The arrival of a male contraceptive pill is imminent. Scientists at Washington State University have identified the gene responsible for normal sperm production, and a way to block it. Meanwhile, at Weill Cornell Medicine earlier this year, a separate team closed in on a short-term, two-hour sperm blocker that met the same criteria: that it was reversible, and that it didn’t work by hormonal interference.
It’s a bit like the unveiling of a hoverboard: yes, sure, amazing, what a frontier technology, how wonderful to see the future airborne. On the other hand, guys, you’ve been talking about this for so long that it feels dated before it’s even hit the market.
The prospect of a contraceptive pill for men was first mooted in 1957, when Gregory Pincus, co-inventor of the female pill, started exploratory hormonal interventions on men. By the start of this century, it was broadly accepted that men didn’t want their hormones intervened with; the consensus was that testosterone performed roles beyond the mechanics of reproduction, which of course is true, but is also true of oestrogen.
The contrast in perceptions of male and female hormones is fascinating: masculine traits, both positive (vigour) and negative (violence) are so intrinsically linked to testosterone that it’s almost the wellspring of masculinity; to block it would mute the essence of a man. There is none of that romance around oestrogen, whose core brand is that it puts women in a bad mood for no reason – far from encapsulating femininity, it is seen as separating women from our true selves, in which we’re in a good mood.
This isn’t to say that women are immune from primitive associations between biology and character, but womanhood is more commonly located in the womb. The male experience is conceived subjectively – how does testosterone make you feel and behave? – while the female is conceived objectively – is your womb in good working order and what are you likely to produce with it? That’s my hunch, anyway – I’d probably need to be a French feminist to really commit to it.

[Supplied material]

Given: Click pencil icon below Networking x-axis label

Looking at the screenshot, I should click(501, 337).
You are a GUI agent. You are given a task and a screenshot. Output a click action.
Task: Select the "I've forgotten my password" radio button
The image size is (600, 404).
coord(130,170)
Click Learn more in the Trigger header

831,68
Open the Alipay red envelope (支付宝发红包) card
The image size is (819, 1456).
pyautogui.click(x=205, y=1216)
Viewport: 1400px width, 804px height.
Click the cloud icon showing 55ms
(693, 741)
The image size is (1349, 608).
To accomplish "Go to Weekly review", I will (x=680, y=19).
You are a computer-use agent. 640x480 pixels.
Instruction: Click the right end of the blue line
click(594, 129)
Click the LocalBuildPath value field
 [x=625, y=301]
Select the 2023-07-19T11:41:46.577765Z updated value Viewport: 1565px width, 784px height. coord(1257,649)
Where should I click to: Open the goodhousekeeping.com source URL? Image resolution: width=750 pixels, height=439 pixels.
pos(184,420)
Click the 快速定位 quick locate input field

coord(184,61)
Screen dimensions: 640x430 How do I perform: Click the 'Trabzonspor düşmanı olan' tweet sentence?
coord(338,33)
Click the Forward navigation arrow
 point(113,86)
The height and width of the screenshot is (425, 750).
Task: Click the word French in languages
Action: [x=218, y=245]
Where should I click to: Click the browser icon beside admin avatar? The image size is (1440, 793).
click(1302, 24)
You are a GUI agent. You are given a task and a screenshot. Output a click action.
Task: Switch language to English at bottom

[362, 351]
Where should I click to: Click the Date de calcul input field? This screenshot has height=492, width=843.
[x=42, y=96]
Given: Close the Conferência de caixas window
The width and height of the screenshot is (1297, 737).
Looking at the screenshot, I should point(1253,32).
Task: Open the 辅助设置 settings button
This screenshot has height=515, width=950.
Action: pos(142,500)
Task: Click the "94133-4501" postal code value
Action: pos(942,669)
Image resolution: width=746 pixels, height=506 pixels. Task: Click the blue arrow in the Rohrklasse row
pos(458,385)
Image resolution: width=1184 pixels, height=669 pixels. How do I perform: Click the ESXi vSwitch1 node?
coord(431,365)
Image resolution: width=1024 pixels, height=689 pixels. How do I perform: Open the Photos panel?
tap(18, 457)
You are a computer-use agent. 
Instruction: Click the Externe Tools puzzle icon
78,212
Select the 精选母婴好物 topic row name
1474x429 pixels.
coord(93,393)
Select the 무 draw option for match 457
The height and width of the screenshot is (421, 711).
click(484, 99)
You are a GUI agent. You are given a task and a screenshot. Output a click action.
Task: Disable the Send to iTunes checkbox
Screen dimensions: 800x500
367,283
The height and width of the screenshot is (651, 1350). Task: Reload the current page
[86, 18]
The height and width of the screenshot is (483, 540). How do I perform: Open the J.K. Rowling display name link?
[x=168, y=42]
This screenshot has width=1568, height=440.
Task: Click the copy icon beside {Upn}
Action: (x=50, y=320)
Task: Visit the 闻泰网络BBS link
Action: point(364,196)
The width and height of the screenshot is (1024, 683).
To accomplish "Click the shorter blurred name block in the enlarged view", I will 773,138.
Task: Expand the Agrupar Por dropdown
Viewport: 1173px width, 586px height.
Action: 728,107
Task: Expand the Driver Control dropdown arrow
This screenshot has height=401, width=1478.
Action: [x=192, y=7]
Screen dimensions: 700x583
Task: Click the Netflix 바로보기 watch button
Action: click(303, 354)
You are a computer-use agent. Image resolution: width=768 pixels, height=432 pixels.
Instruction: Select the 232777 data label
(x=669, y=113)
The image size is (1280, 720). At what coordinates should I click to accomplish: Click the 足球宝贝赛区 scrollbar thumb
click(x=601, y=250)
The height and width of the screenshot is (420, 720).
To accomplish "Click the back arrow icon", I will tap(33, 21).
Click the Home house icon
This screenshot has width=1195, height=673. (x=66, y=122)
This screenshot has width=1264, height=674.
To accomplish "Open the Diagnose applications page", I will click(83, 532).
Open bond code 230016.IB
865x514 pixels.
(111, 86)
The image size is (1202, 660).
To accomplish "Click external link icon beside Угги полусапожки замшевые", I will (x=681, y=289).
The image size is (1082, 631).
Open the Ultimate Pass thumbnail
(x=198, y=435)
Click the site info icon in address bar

[Exercise brief] Repeat word for word everything from "It’s a bit like" down to "hit the market." in the piece on the male contraceptive pill.

[Exercise result]
It’s a bit like the unveiling of a hoverboard: yes, sure, amazing, what a frontier technology, how wonderful to see the future airborne. On the other hand, guys, you’ve been talking about this for so long that it feels dated before it’s even hit the market.